The bar saved our night. First of all, unlimited popcorn. I ate so much popcorn (because I am a baller), and that popcorn just kept flowing. Of course, the availability of popcorn could be an impediment if the main goal is to get drunk, and would have to be countered with very, very cheap drinks. These drinks were SO CHEAP. Four dollar whiskeys, meaning that for 8 dollars you can buy yourself essentially a glass of whiskey on the rocks. Walker and I had a couple of these giant, cheap whiskey drinks (which, by the way, were Maker's Mark, making the cheapness even more impressive), but still were not drunk.
Two miracles occurred that allowed us to get (very) drunk at this bar for under twenty dollars, and I think that they would likely happen again to the next of our brave readers who ventures to Whiskey Trader. Firstly, the bartender bought us shots! Two of them! I have a few suggestions for how to make this happen when you get there. First of all, befriend the regulars. This bar is the type of bar that has a few regulars who attend nightly, and they are tight with the bartenders. If they ask for a round of free shots for their new friends then those free shots will come. Walker used his Montana charm on one of the regulars, talking to him about guitar and Spanish and such, and we had free shots before we knew it. You do not get to choose your shot - but cheap drinkers must not be picky - and thus we enjoyed our two tequila shots and thanked the bartender repeatedly. Which brings me to the second way to almost certainly get free shots at this bar: befriend the bartender! They are all from Europe, I think, and thus the easiest way to get the bartender talking is to ask them lots of questions about their home country. I learned enough from our bartender about the cultural differences between St. Petersburg and Moscow that I'm pretty sure I could write a graduate school dissertation on the subject. Free shots resulted.

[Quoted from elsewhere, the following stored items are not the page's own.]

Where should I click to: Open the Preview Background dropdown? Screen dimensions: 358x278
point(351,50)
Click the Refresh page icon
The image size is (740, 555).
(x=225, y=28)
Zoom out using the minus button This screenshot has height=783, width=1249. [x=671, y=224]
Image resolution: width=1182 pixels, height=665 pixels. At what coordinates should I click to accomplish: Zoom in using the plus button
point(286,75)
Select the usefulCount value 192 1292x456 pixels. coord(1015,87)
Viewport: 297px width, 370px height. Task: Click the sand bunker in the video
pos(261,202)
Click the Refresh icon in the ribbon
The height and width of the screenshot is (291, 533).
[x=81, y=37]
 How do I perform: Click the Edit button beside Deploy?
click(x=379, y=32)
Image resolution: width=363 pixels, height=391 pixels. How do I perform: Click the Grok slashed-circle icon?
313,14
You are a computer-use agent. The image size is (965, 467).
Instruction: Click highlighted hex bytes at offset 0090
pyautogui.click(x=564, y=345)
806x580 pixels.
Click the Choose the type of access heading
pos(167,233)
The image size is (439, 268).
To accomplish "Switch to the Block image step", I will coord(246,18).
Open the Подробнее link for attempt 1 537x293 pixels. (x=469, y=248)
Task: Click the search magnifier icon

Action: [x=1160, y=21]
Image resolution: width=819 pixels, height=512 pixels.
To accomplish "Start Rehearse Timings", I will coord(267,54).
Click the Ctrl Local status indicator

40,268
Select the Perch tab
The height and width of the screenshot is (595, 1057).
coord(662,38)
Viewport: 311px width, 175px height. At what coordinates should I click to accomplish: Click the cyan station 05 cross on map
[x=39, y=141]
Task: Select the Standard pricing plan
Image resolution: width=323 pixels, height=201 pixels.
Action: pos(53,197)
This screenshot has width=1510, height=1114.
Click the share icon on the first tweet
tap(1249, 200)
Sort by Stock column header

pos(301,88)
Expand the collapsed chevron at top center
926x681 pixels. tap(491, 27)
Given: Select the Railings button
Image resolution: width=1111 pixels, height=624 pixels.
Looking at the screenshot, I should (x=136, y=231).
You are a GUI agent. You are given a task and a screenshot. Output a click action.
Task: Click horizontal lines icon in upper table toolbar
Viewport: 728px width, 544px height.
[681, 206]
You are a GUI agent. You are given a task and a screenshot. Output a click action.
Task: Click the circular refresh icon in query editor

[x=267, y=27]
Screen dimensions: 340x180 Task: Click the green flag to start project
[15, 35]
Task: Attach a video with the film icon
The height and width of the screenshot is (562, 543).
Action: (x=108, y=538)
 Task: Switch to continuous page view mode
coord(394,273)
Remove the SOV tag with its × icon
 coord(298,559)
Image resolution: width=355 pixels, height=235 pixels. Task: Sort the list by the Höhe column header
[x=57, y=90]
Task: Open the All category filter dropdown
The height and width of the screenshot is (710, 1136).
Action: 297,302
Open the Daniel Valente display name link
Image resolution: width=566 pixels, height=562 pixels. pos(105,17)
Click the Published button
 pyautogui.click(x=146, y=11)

Second miracle: We asked the bartender the quickest, cheapest way, to get drunk. This is always a good strategy. Bartenders often take this as a challenge and will go to great lengths to make sure you get drunk. Our bartender certainly did; "151", she replied, with no hesitation. Before we knew it, we had glasses filled with 15 in front of us. I had never drank 151 at a bar, and was thrilled at the possibility, although disappointed to discover it tastes just as bad at a bar as it does in a college freshmen dorm room. But boy oh boy, did it get us drunk! And the 151 is sold at the same price as the really cheap whiskey, meaning you can get a big glass of it for 8 dollars. So, long story short, for twenty dollars at this bar you can get a massive amount of whiskey and/or 151, along with a couple free shots if you play your cards right. This place gets you drunk.
My Montana friend went from soberly reminiscing about hanging out with elks in Montana to being SO DRUNK. He had probably the worst hangover I have ever seen. Don't you want the worst hangover ever?? Doesn't that sound fun?? If so, Whiskey Trader can do that for you, and for not much money at all.
some really great insights here, your altruistic field research is going to help so many people get drunk on the cheap.
ReplyDeletefrom the straightforward asking the bartender how to get drunk, to the slightly less straightforward befriending the regulars and getting them to ask for shots, this post has it all. Bold text, repeated punctuation marks, technological resourcefulness, free shots, liquor that is meant for breathing fire and not drinking... pure gold.
fuck yeah,
Nick "The Flask" Gerlinger
I just gotta ask, did you mix the 151 with anything, or...
ReplyDelete-JG
Excellent question JG!! We did not mix the 151 with anything.
ReplyDeleteMy lord almighty, that was the WORST hangover ever!